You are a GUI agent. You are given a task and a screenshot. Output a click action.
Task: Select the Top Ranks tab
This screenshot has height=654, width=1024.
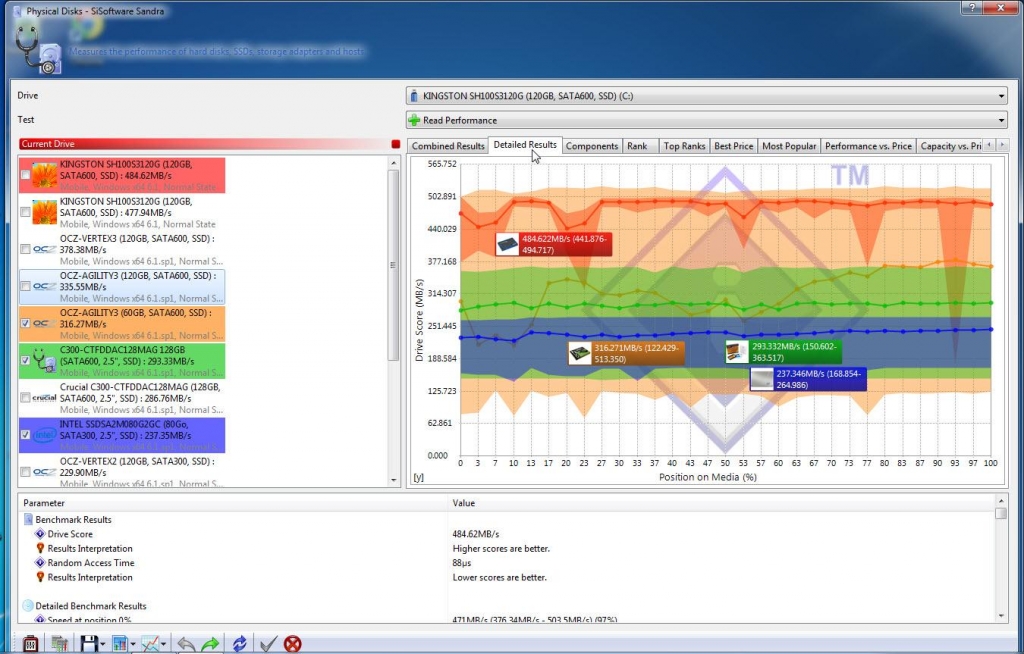click(x=684, y=146)
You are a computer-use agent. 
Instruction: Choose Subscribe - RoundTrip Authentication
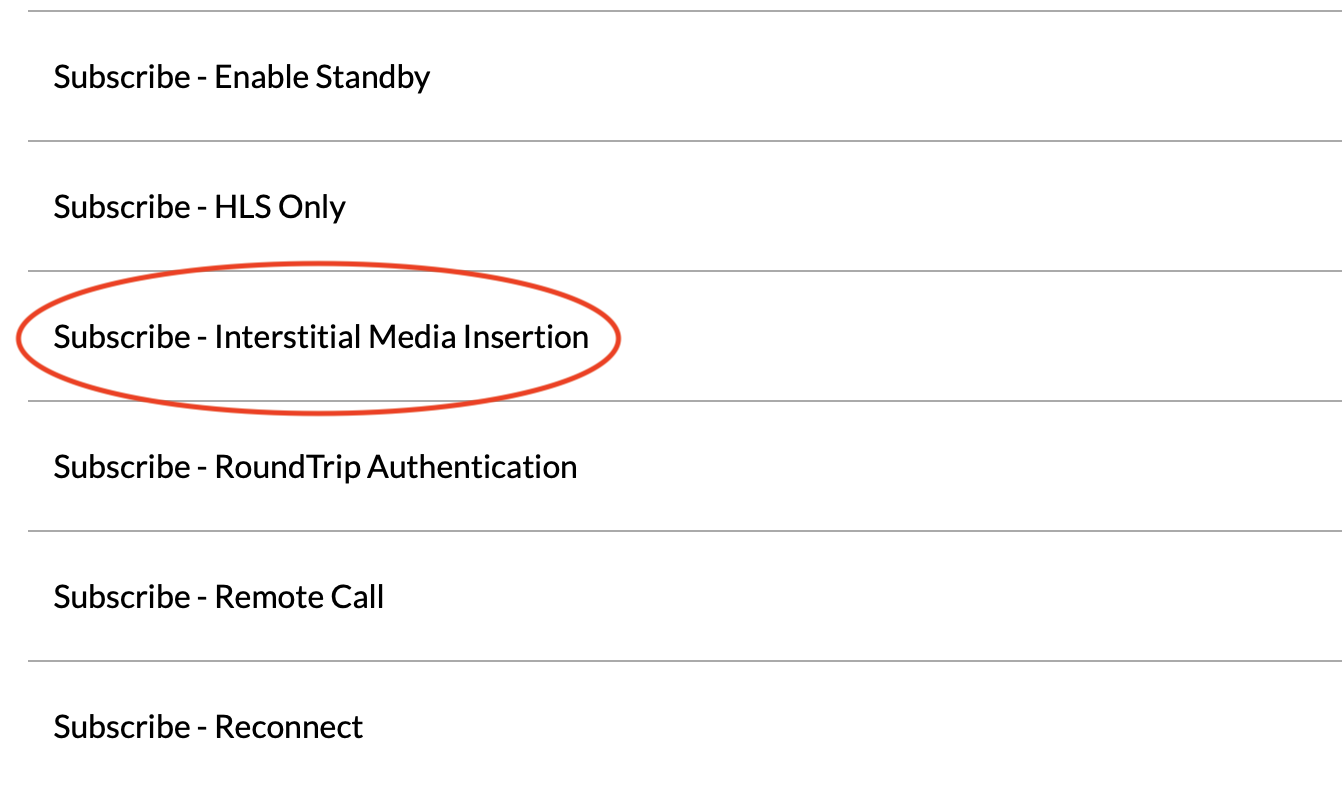685,466
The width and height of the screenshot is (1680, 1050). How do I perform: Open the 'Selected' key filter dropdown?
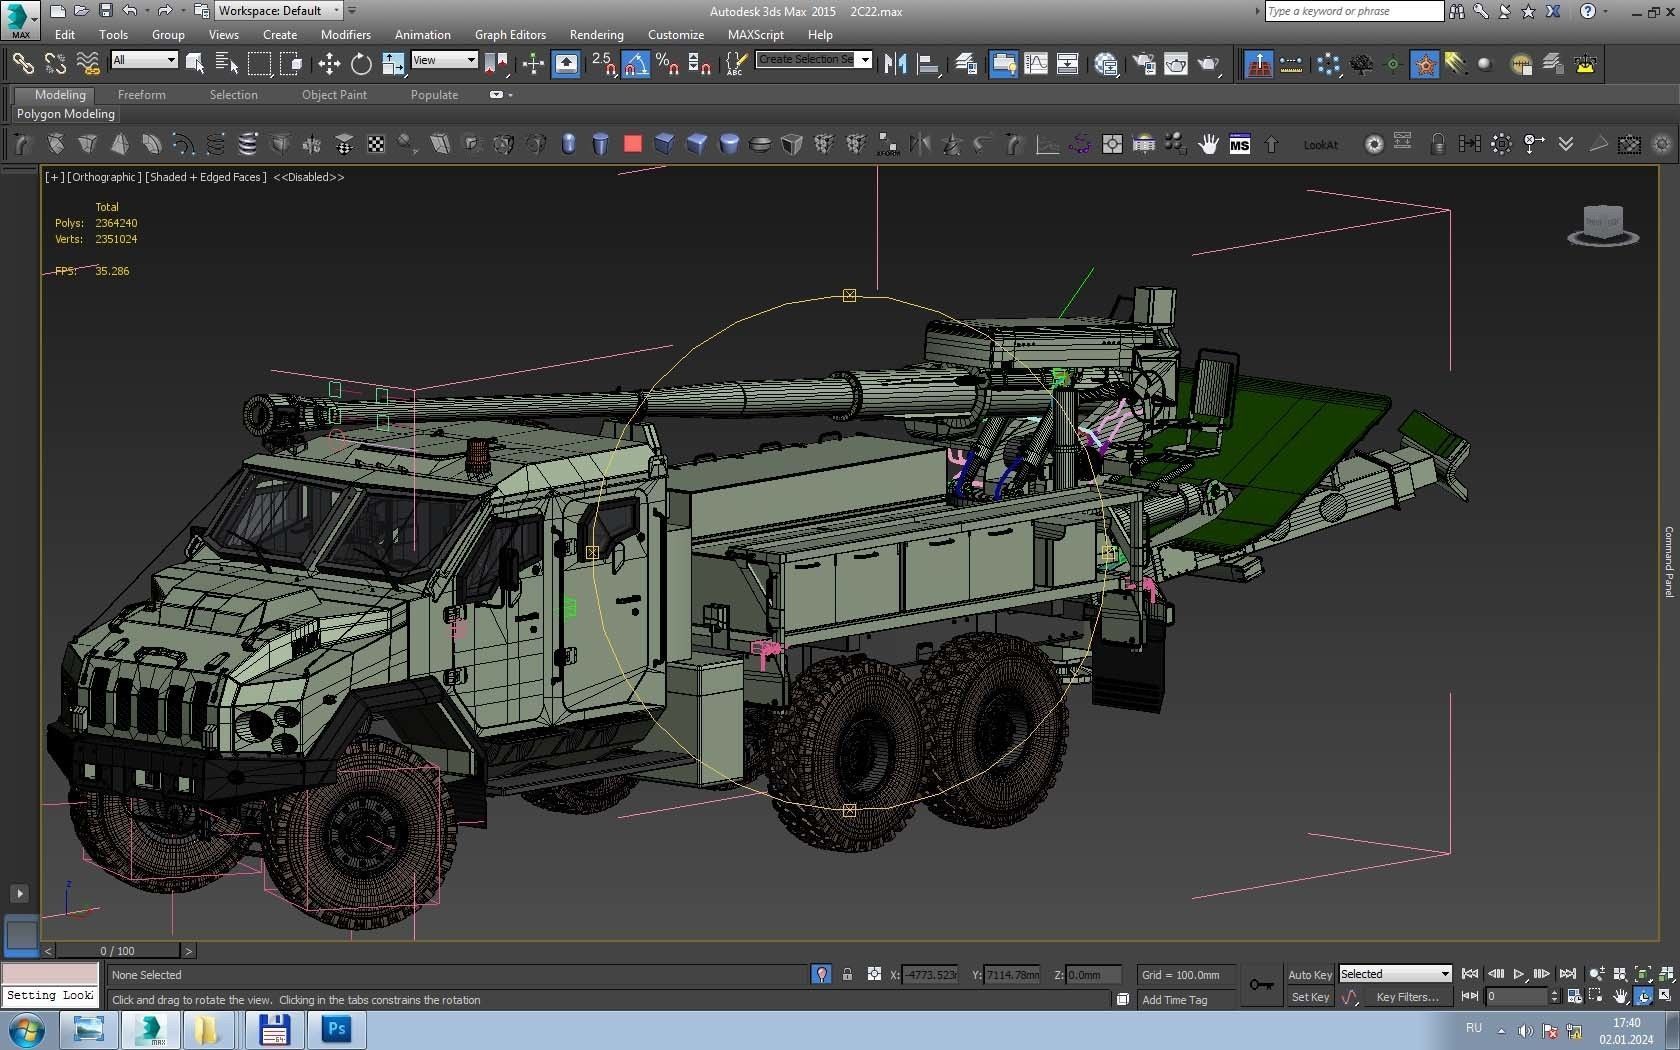pyautogui.click(x=1395, y=974)
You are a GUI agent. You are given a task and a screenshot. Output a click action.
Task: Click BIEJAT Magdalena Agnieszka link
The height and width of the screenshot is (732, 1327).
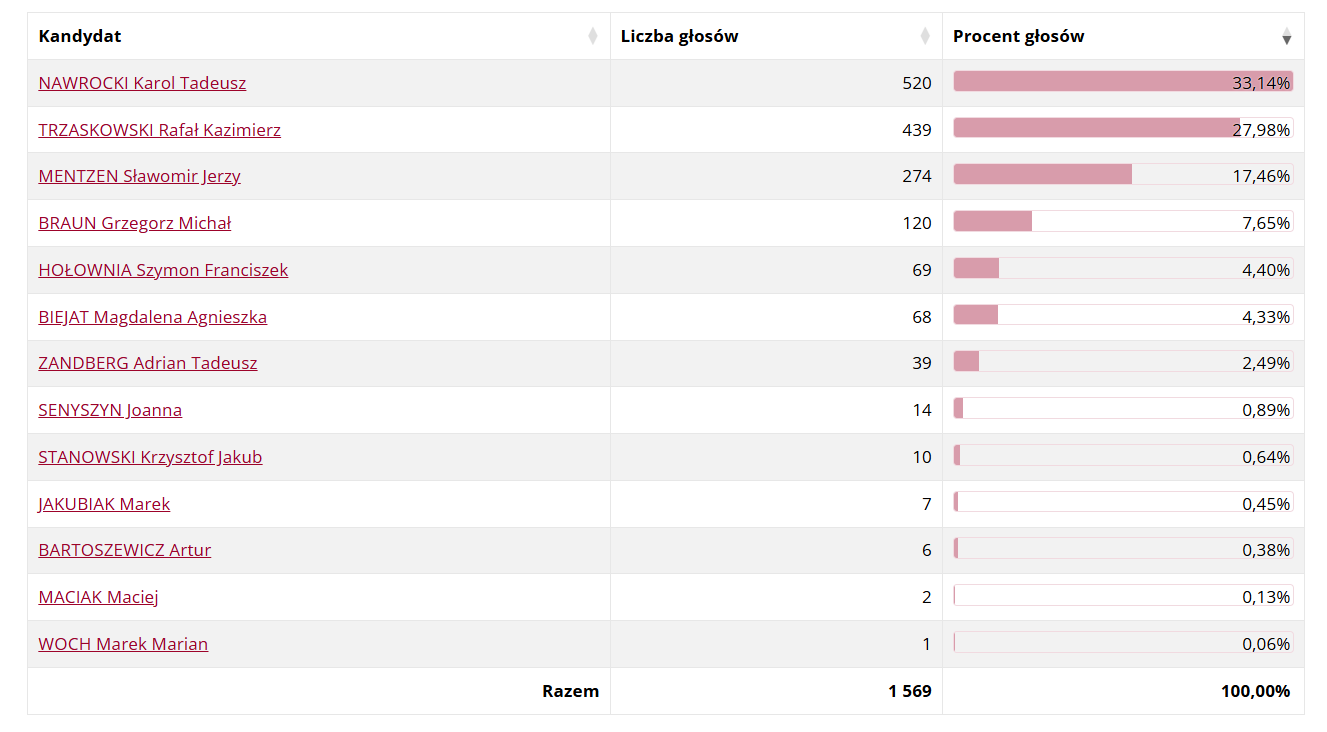(x=152, y=317)
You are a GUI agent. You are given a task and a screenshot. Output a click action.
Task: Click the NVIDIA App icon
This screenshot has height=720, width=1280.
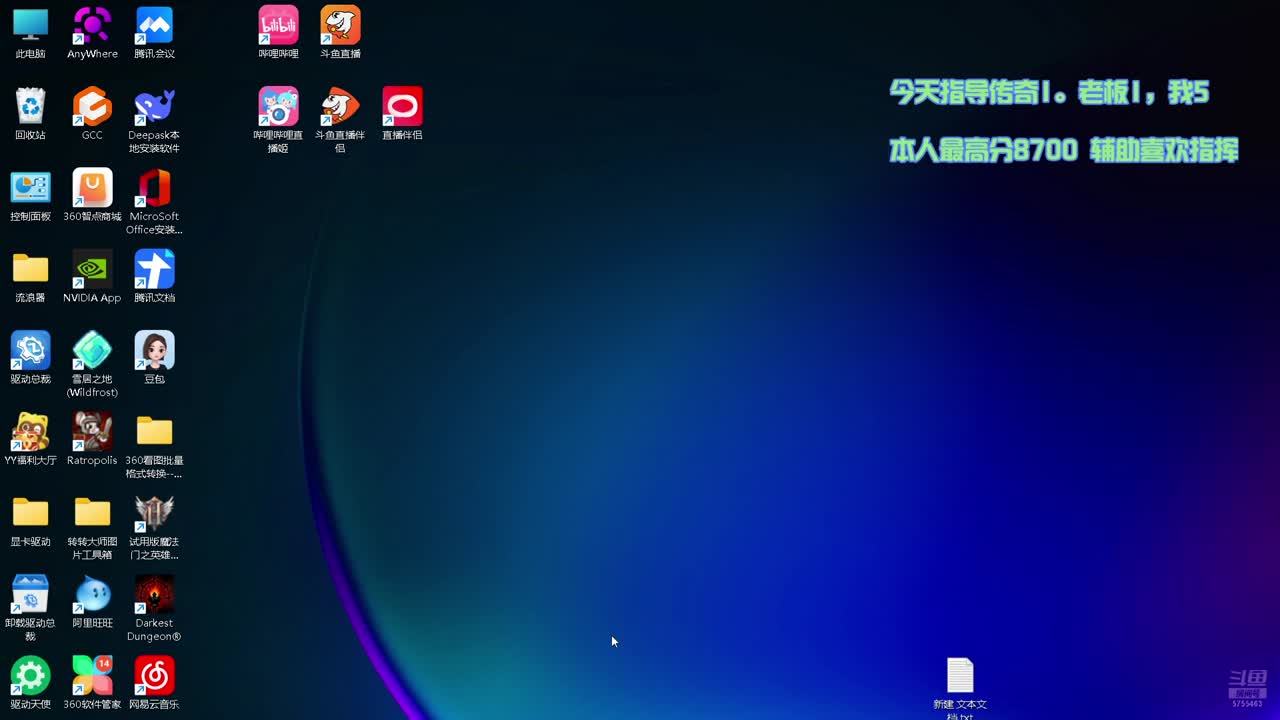click(x=92, y=270)
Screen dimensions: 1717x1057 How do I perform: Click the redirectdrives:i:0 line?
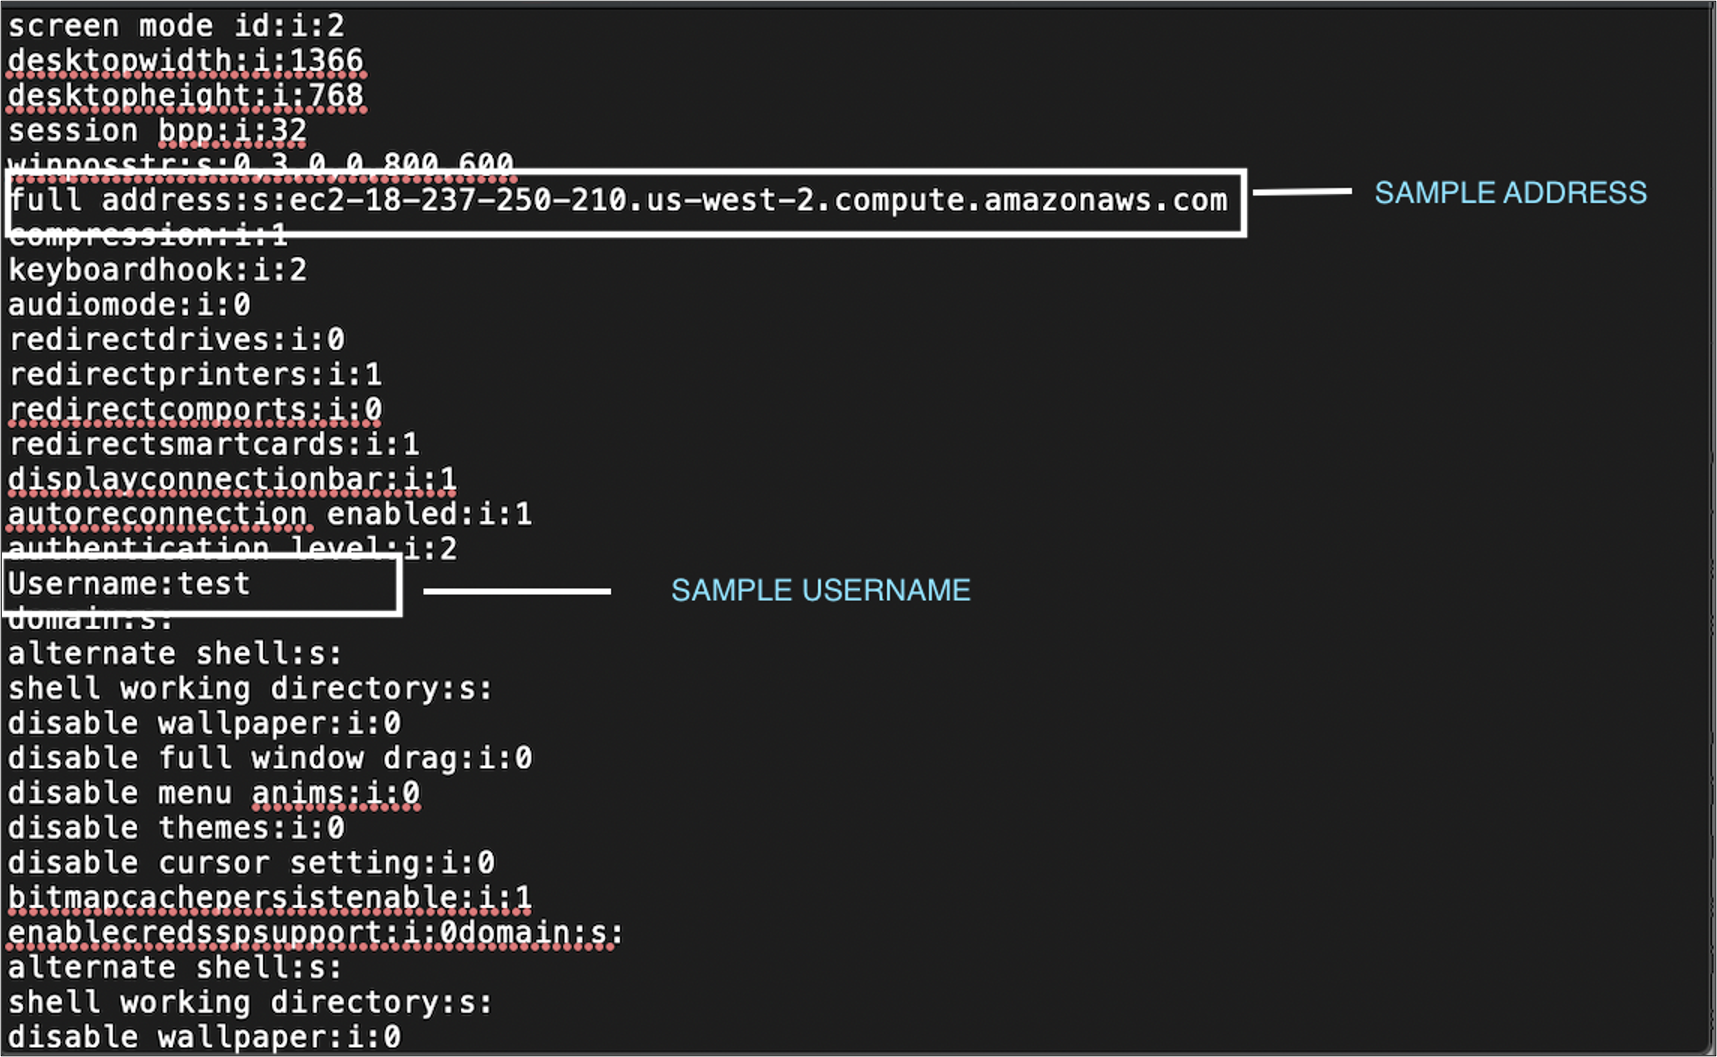(x=176, y=340)
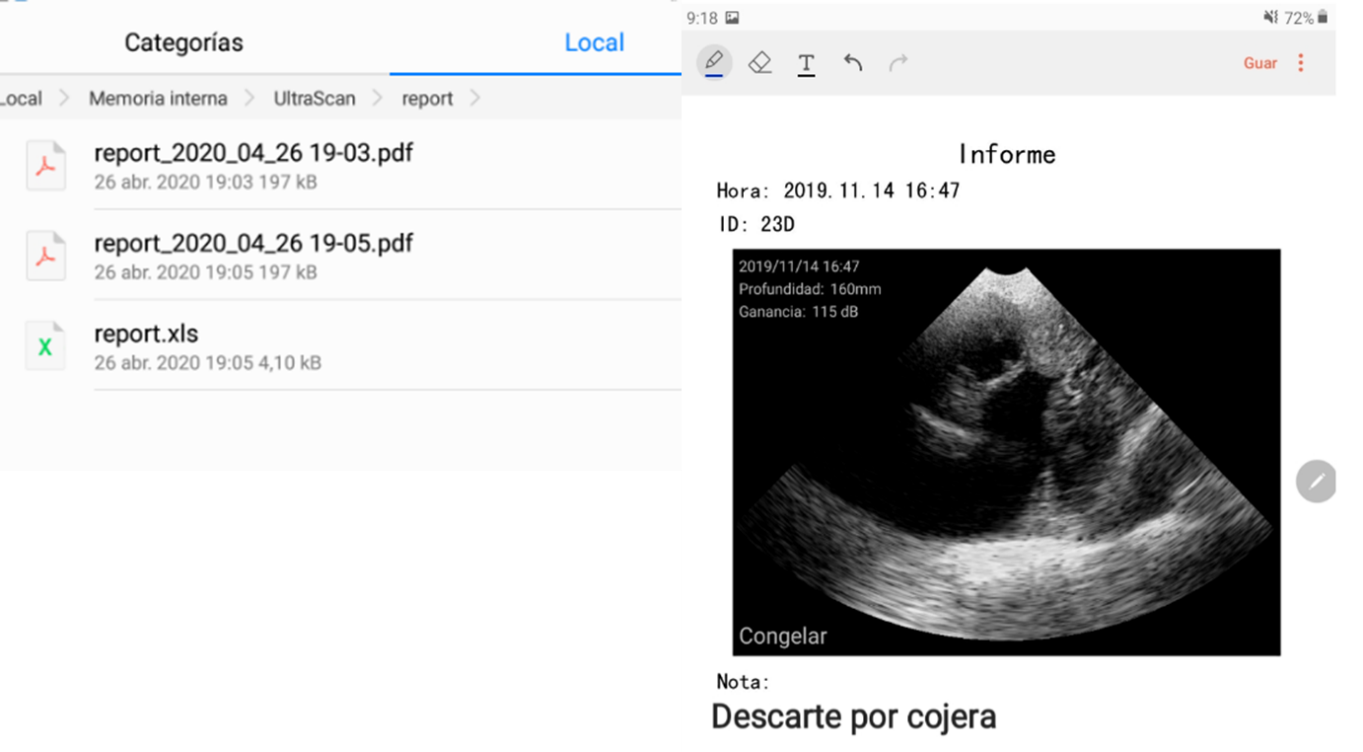Screen dimensions: 1363x752
Task: Tap the floating pencil edit button
Action: 1316,481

....................

TASK ITEM: Here the lines from the one containing "The height and" through the end of the material are to be copied exactly, with the pictures omitted.

WRITTEN RESPONSE:
The height and width of the screenshot is (732, 1327).
(x=152, y=317)
You are a GUI agent. You are given a task and a screenshot. Output a click action.
Task: Click the NVIDIA App icon
This screenshot has height=720, width=1280.
click(x=92, y=270)
Screen dimensions: 1717x1057 How do I perform: Click the redirectdrives:i:0 line?
(x=176, y=340)
Screen dimensions: 1363x752
Task: Tap the floating pencil edit button
Action: 1316,481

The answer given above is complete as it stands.